**TEXT EXCERPT**
━━━
I am scraping pages like this one:
site to scrape
I am using Python with Selenium and connecting through ProxyCrawler. One of the things I need to do is follow all the links that say For details, click here and grab the text there. The links look like this:
<a href='javascript:void(0)' onclick=javascript:submitLink('TIDFT/AE/VI/IS/ID100201','KQ','KQ')>For details, click here</a>
As you can see, each link's URL gets constructed by a function called submitLink. The function is not defined in the page source; rather it is called from an external .js file referenced in the head. I tried injecting the file into the DOM to make the function run but failed so far. For more details, see my question here.
So I'm trying instead to click each link to make the script run. However, this doesn't work with ProxyCrawler. If I connect directly, the links work fine but obviously that exposes my scraper.
━━━
[Target position records]
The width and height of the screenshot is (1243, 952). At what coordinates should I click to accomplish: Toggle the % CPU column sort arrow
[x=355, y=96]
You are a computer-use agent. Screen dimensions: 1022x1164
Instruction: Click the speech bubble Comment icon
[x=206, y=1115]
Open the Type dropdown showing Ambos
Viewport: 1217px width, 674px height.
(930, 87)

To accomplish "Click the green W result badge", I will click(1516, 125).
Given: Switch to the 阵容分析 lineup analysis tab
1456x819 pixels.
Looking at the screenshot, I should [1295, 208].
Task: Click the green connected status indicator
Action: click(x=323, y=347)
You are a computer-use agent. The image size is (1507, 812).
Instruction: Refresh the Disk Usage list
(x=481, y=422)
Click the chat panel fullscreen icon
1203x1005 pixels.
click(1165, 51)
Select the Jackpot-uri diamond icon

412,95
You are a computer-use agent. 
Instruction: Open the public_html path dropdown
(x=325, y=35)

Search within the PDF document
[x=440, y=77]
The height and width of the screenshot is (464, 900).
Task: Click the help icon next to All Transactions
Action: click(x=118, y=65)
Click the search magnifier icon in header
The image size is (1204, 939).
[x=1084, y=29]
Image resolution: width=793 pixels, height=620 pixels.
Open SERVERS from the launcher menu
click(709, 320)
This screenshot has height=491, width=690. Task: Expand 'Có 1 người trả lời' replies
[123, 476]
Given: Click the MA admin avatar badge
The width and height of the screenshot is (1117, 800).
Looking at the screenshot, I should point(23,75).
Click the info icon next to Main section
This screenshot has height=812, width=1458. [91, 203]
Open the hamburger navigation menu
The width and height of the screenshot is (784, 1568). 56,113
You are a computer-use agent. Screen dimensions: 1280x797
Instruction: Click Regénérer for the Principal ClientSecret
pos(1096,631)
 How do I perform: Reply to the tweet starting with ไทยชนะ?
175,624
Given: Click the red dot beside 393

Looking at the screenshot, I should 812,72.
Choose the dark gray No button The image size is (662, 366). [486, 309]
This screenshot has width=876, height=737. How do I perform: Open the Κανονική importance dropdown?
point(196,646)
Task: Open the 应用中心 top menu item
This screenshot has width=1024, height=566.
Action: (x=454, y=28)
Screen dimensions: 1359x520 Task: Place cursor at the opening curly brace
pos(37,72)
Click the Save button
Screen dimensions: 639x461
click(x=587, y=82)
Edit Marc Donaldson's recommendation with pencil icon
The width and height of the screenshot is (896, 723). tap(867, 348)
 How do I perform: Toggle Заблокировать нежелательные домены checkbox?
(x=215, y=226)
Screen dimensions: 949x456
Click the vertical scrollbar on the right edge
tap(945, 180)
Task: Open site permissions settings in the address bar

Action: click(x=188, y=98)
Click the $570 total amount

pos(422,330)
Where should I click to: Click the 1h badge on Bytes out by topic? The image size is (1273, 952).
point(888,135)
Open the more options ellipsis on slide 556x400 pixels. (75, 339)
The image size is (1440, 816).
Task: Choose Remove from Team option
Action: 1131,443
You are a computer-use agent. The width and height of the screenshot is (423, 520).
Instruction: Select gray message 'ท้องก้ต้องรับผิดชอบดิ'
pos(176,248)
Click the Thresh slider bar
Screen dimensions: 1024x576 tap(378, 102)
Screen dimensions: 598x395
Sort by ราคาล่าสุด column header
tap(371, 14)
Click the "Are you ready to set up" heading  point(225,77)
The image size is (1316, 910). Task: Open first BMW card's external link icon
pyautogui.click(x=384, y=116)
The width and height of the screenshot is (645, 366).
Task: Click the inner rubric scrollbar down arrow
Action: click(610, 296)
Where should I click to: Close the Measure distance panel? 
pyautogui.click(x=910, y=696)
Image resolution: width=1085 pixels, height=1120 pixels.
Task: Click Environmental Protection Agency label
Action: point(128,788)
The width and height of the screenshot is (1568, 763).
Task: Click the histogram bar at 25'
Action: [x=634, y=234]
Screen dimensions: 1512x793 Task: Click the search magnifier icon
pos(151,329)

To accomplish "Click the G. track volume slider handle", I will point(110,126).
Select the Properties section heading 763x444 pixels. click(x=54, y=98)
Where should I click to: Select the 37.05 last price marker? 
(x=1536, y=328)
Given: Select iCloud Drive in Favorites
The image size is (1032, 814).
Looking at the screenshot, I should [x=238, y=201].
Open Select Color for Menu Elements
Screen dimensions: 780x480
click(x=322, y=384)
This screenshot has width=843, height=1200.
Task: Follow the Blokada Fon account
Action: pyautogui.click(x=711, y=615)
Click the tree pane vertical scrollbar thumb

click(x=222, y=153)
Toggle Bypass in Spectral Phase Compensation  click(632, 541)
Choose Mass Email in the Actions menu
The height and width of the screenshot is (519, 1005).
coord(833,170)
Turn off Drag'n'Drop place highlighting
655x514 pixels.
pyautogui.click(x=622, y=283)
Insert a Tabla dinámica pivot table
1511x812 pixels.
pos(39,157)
━━━
**STATED EXERCISE 1**
Retype the stretch of the scraping post from "I am scraping" through "my question here.".
**STATED EXERCISE 2**
In the scraping post, which function builds the URL for each link?

**FULL ANSWER 1**
I am scraping pages like this one:
site to scrape
I am using Python with Selenium and connecting through ProxyCrawler. One of the things I need to do is follow all the links that say For details, click here and grab the text there. The links look like this:
<a href='javascript:void(0)' onclick=javascript:submitLink('TIDFT/AE/VI/IS/ID100201','KQ','KQ')>For details, click here</a>
As you can see, each link's URL gets constructed by a function called submitLink. The function is not defined in the page source; rather it is called from an external .js file referenced in the head. I tried injecting the file into the DOM to make the function run but failed so far. For more details, see my question here.

**FULL ANSWER 2**
A function called submitLink.